Risk categoryRegulationExample
Unacceptable Risk (Art. 5)AI systems that may pose threats to people will be banned/prohibited.Untargeted face recognition through CCTV cameras or emotion recognition systems in workplace or education. Social scoring systems that may be used to classify people based on behaviour, socio-economic status or personal characteristics.
High Risk (Art. 6)Conformity assessment, i.e. providers will have to comply with a range of obligations that include risk assessments, governance, documentation or public registration. Deployers have a limited set of obligations like technical and organisational measures ensuring providers’ restrictions are adhered to.Transportation systems, safety, employment, education access, border control, prosecution & justice systems, medical care like robo-assisted surgery.
Limited Risk (Art. 52)Permitted but subject to transparency obligations.Chatbots like ChatGPT, Gemini, Groq, as well as deepfakes.
Minimal Risk (Art. 69)Permitted, therefore out of scope of the Act.AI-enabled video games, email spam filters.

EU AI Act: What’s next and how firms should prepare

The text of the AI Act that finally passed both the EU Parliament and Council is expected to be published in the Official Journal in the second half of 2024 and will be fully applicable 24 months after entry into force, meaning not sooner than around mid-2026. Financial services firms and asset managers will most likely be affected by obligations arising from AI-tools of the Limited Risk category. To prepare for the EU AI Act, firms should take proactive steps and start to establish governance and monitoring measures to ensure compliance with the Act by being transparent about the use of AI in decision-making processes and disclosing AI-generated content. This will impact compliance and risk management strategies and firms need to bear in mind that finding the right wording to label AI-generated content is challenging enough. Firms would be well advised to start compiling an inventory of AI systems and models used, classify systems by risk level and role, raise awareness, assign responsibilities, and establish ongoing governance processes. Even if in some firms AI is not currently used, this will most likely change in the future. Therefore, it’s essential to start preparing now.

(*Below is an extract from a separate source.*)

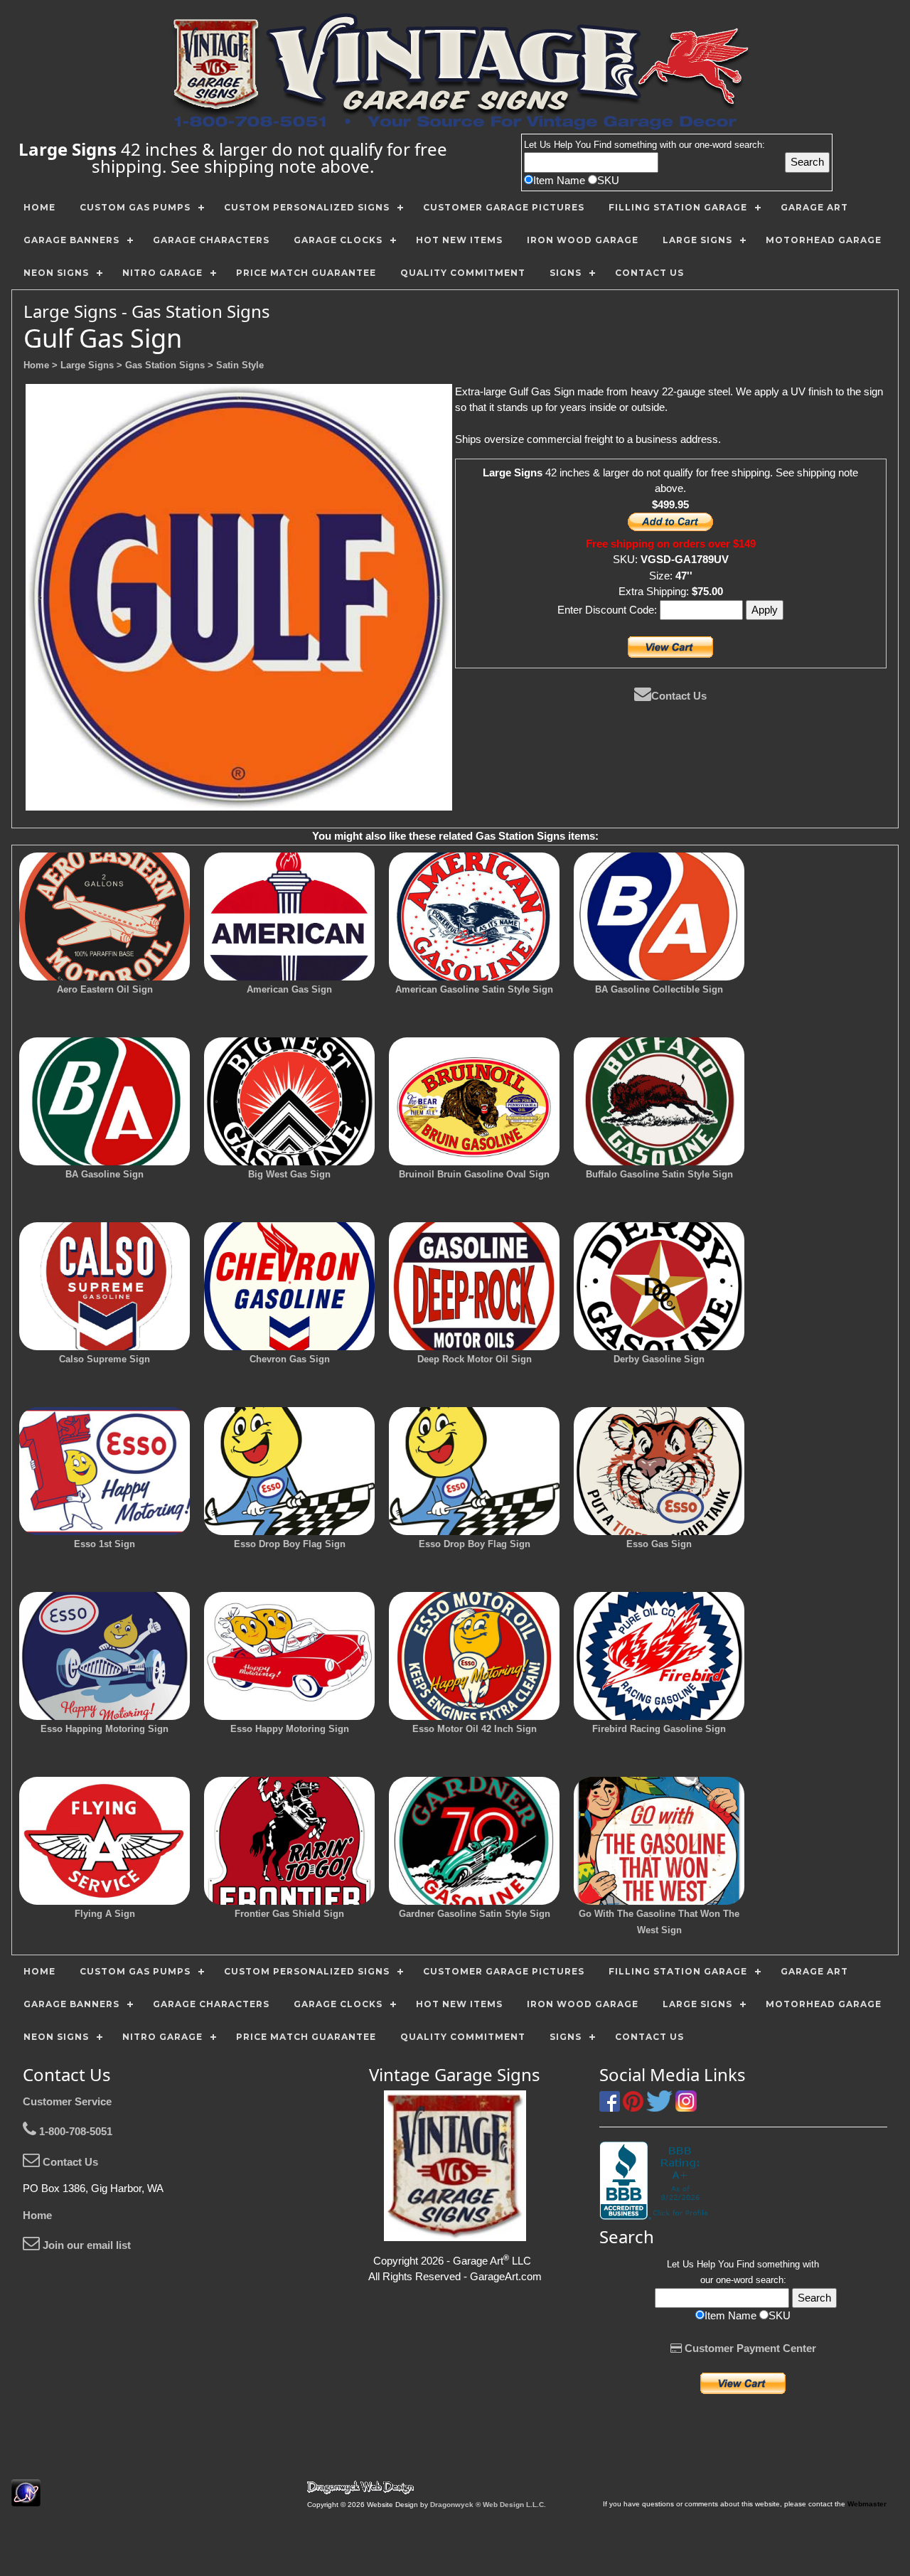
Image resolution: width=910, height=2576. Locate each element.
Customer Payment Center (749, 2348)
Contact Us (679, 696)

As concluding remarks, we can say that we are at a crucial point in time where AI technology is at the forefront of delivering a wide array of economic and societal benefits to a wide range of sectors like banking and asset management, legal affairs, mobility, agriculture or the public sector. At the same time, AI technologies may bring along implications for rights protected under the EU Charter of Fundamental Rights. The ‘human-centric’ approach that policy makers have emphasised throughout the legislative process leading to the AI Act clears out legal uncertainties by distinguishing the risks of AI use cases while making sure that fundamental rights are ensured: non-discrimination, freedom of expression, human dignity or personal data protection and privacy. Let us be optimistic that this regulatory framework will be flexible enough to help us get the most out of AI technology while being stringent1 enough to clear out risks it poses to our society.

There is a lot to say and argue about AI (like the blatant energy consumption) so this article will be followed by others that cover additional aspects of this complex topic.

DISCLAIMER: Please note that Generative AI tools may have been used to review parts of this text and enhance the writing style 😉


Footnotes

1The EU AI Act foresees a number of potential penalties:
Non-compliance with the prohibition of the AI practices: Up to 35 million EUR or 7% of annual turnover (for undertakings);
Non-compliance of AI systems with any of the provisions related to operators or notified bodies: Up to 15 million EUR or 5% of worldwide annual turnover (undertakings);
Supply of incorrect, incomplete or misleading information to notified bodies or national authorities in response to a request: Up to 7.5 million EUR or up to 1% of worldwide annual takeover (undertakings).